Feb 26, 2021 | 12:05 PM

PORT HAWKESBURY, N.S. — An inquiry investigating why a former soldier killed his family and himself in 2017 heard from a psychiatrist today who said there was an aspect of Lionel Desmond’s life he could not figure out.

Anthony Njoku was working at the Operational Stress Injury Clinic in Fredericton in August 2015 when he first met the former corporal, who had been released from the military because of his ongoing struggle with post-traumatic stress disorder.

Njoku testified that Desmond was irritable, distracted, distressed and preoccupied by intrusive thoughts that forced him to relive traumatic experiences he had endured as a combat soldier in Afghanistan in 2007.

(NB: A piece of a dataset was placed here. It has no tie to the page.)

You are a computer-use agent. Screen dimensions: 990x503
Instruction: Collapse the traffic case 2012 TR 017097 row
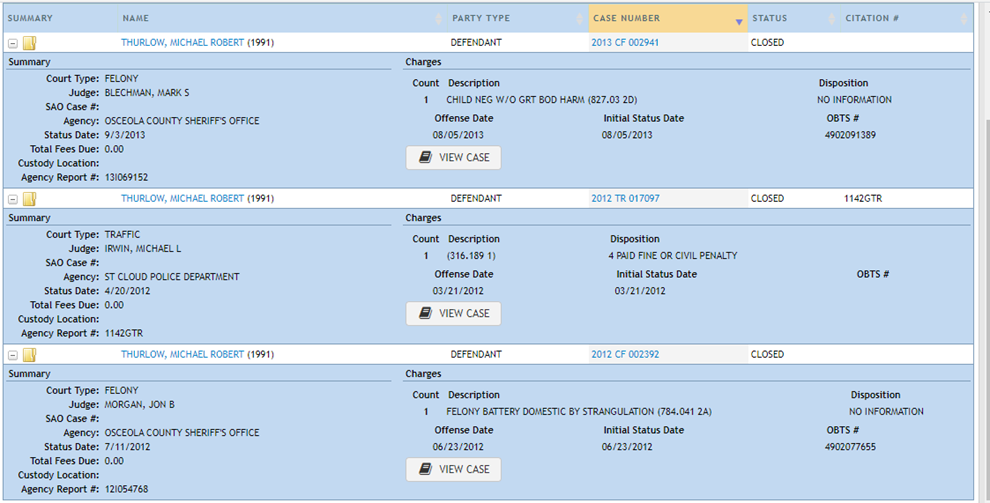(13, 199)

The psychiatrist, however, says the former rifleman was actually more worried about his wife, Shanna, whom he suspected of wasting money and plotting against him — thoughts the psychiatrist described as suspicions bordering on delusions.

The psychiatrist, however, said he couldn’t determine whether Desmond’s anger toward his wife was the result of PTSD or the byproduct of a relationship breaking down.

On Jan. 3, 2017, Desmond used a semi-automatic rifle to kill his 31-year-old wife, their 10-year-old daughter, Aaliyah, and his 52-year-old mother, Brenda, inside the family’s rural home in eastern Nova Scotia.